For an intratumoral agent, ORR carries nuance that regulators will scrutinise carefully. A complete response at the injection site does not automatically imply systemic disease control. QBiotics' trial design therefore tracks secondary endpoints including time to local recurrence, progression-free survival, and markers of immune activation, each contributing to the evidentiary package needed for a surrogate-based application.

Biomarker Endpoints Supporting the Surrogate Argument

Beyond RECIST-based imaging, pharmacodynamic biomarkers are emerging as supporting evidence in intratumoral therapy approvals. Circulating tumour DNA (ctDNA) clearance, changes in serum tumour markers, and immunological signatures at the injection site — including neutrophil infiltration, macrophage polarisation, and CD8+ T-cell expansion — have all been proposed as surrogate-supporting evidence in the intratumoral immunotherapy regulatory literature. [3]

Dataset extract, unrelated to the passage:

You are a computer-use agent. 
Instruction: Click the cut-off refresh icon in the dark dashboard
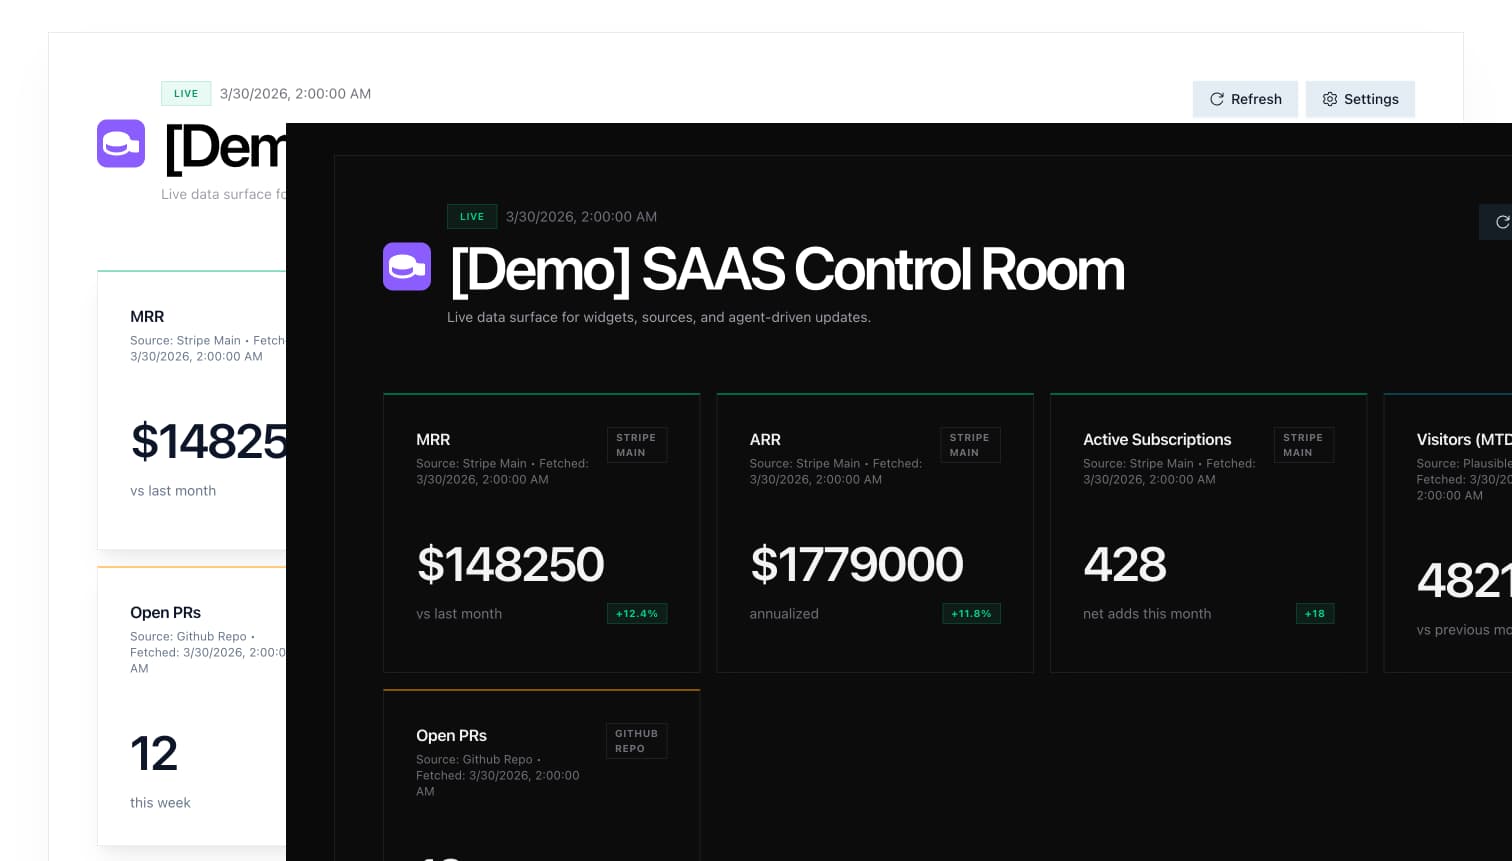tap(1501, 222)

EBC-46's known mechanism — PKC activation triggering vascular disruption, acute inflammation, and immune recruitment — generates measurable pharmacodynamic signals that could anchor a biomarker-supported surrogate endpoint package. This is methodologically distinct from systemic agents, where pharmacodynamic measurement is harder, and it represents an opportunity for QBiotics to build a richer regulatory argument than tumour shrinkage alone.

How Conditional Clearance Could Be Structured

If QBiotics pursues Accelerated Approval in a defined indication — recurrent HNSCC or unresectable soft tissue sarcoma, for example — the pathway would involve an NDA or BLA built around Phase II ORR data, with a committed Phase III confirmatory trial running post-approval. Dozens of oncology drugs have followed this structure, from pembrolizumab's initial melanoma approval to ivosidenib in AML.

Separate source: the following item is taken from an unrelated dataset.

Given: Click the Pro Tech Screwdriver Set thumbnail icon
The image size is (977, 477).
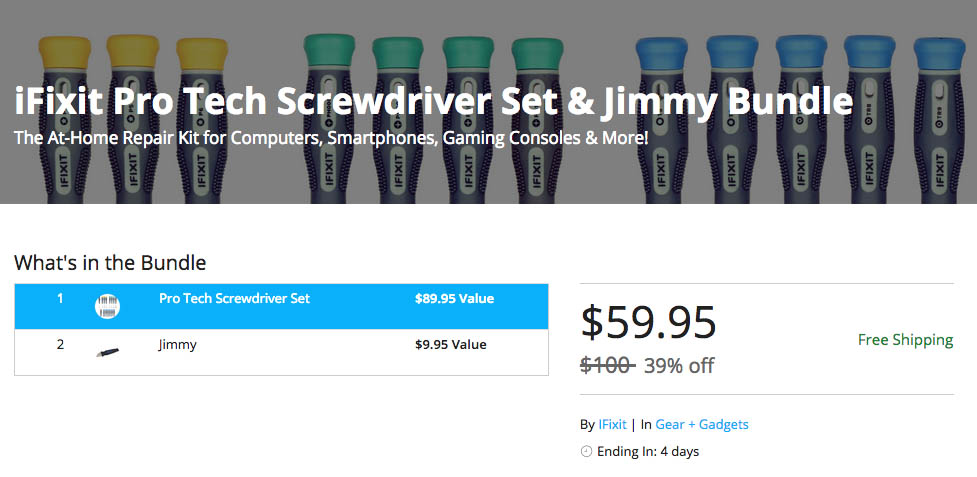Looking at the screenshot, I should [x=108, y=306].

The regulatory question is whether Phase II data is sufficiently robust and free from confounding. For an intratumoral agent, this means independent imaging review, clearly documented tumour accessibility criteria, and a prespecified endpoint analysis plan. These are achievable standards, and QBiotics' trial design appears structured to address them directly.

Parallel Pathways: TGA and EMA

Australia's Therapeutic Goods Administration operates a Provisional Approval pathway broadly analogous to FDA Accelerated Approval, available since 2019. Given QBiotics' Australian base and Stelfonta's existing veterinary approvals, TGA Provisional Approval represents a plausible first-to-market pathway — particularly if Australian Phase I/II data meets the requisite evidentiary standards. In Europe, the EMA's Conditional Marketing Authorisation and PRIME designation together offer enhanced interaction during development and accelerated assessment for medicines targeting unmet medical needs.

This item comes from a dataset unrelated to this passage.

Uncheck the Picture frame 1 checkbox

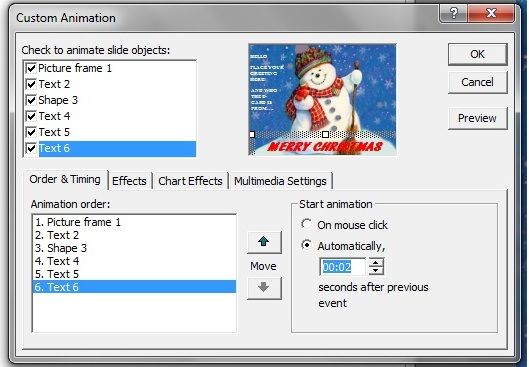coord(31,68)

For patients with refractory solid tumours, the regulatory infrastructure now exists globally to support conditional access to tigilanol tiglate ahead of a full approval. Whether QBiotics pursues this route will depend on the strength of accumulating Phase II data — but the pathway is open and the precedents are well-established.


References

1. FDA Accelerated Approval Program

2. Thomson SA et al. (2016). Tigilanol tiglate induces tumor-selective immunogenic lysis in canine mast cell tumors. PLOS ONE.

3. Marabelle A et al. (2018). Intratumoral immunotherapy — using the tumor as the remedy. Ann Oncol.